Question

5. [1pt]
A mass is vibrating at the end of a spring with a spring constant 2.09 N/m. The figure shows a graph of its position x (in centimetres) as a function of time t (in seconds). At what time between t=0 s and the first maximum after t=0 s is the mass not moving?

ON

Correct, computer gets: 5.00e-01 s
6. [1pt]
What is the magnitude of the acceleration of the object at the second maximum in the x-t curve after t = 0 s?

Correct, computer gets: 1.34e+02 cm/s^2

7. [1pt]
What is the mass of the object?

8. [1pt]
How much energy did the system originally contain?

9. [1pt]
How much energy did the system lose between t = 0 s and the third maximum after t = 0 s? Think about where this energy has gone.

Answer 1

The general equation of damped SHM will be like (the mass m, and the force constant k, and the resistance force coefficient b)

$x\left ( t \right )=Ae^{-t/\tau }\cos\left ( wt-\delta \right )$

Where

$\tau =\frac{2m}{b},\ and\ \omega =\sqrt{\frac{k}{m}-\frac{1}{\tau ^{2}}}$

From the graph, the time period T = 1 s, hence the angular frequency is

$\omega =\sqrt{\frac{k}{m}-\frac{1}{\tau ^{2}}}=\frac{2\pi }{T}=2\pi$

7. Initial amplitude, A = 6 cm, after two time period (2T = 2 s), the amplitude is 3.4 cm. Hence from the above equation

$\frac{6}{3.4}=e^{2/\tau },\ or\ \tau =3.52\ s$

Therefore, from the equation for angular frequency

$\frac{k}{m}-\frac{1}{\tau ^{2}}=4\pi^{2}$

$\therefore m=\frac{k}{4\pi^{2}-\frac{1}{\tau ^{2}}}=\frac{2.09}{4\pi^{2}-\frac{1}{3.52 ^{2}}}=0.053 \ Kg$

Mass of the object is 0.053 Kg

8. The initial energy will be the potential energy as kinetic energy is zero (amplitude is 6 cm or 0.06 m)

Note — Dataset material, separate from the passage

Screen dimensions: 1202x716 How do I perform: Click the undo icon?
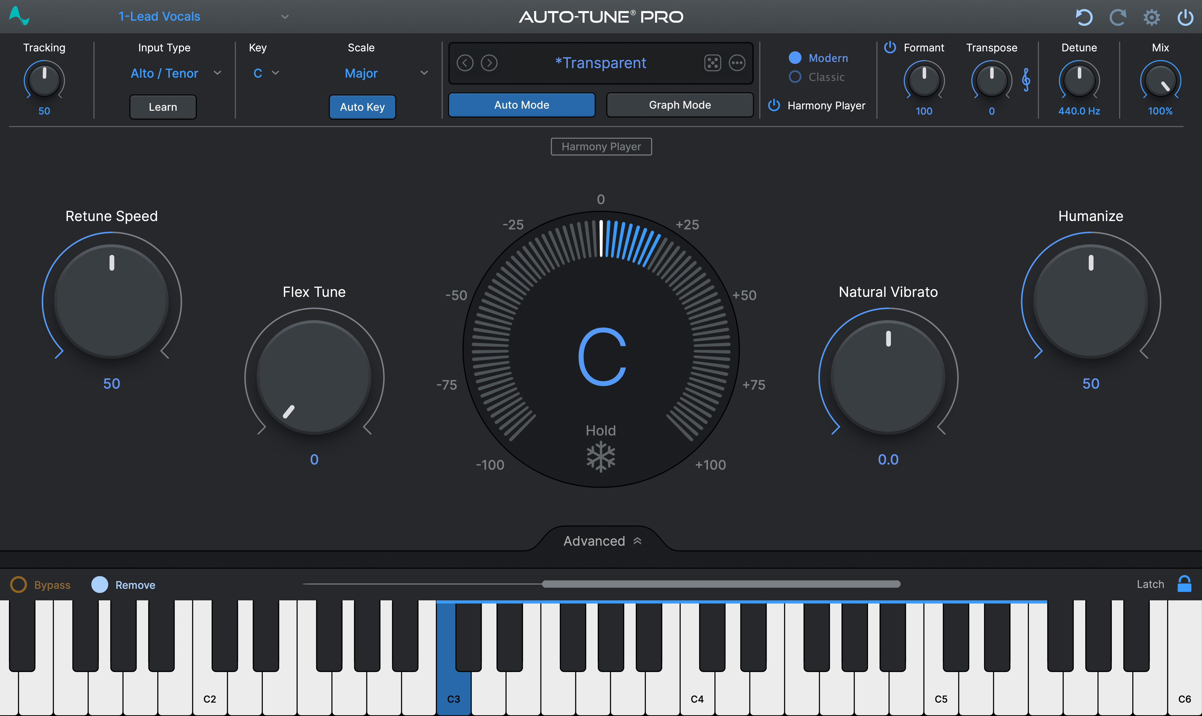point(1084,17)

$E=\frac{1}{2}m\omega ^{2}A^{2}=\frac{1}{2}\times 0.053\times 4\pi ^{2}\times 0.06^{2}=3.77\ mJ$

9. The amplitude is 2.6 cm or 0.026 m, the energy will be

$E=\frac{1}{2}m\omega ^{2}A^{2}=\frac{1}{2}\times 0.053\times 4\pi ^{2}\times 0.026^{2}=0.71\ mJ$

The energy lose by the system will be 3.77 - 0.71 or 3.06 mJ.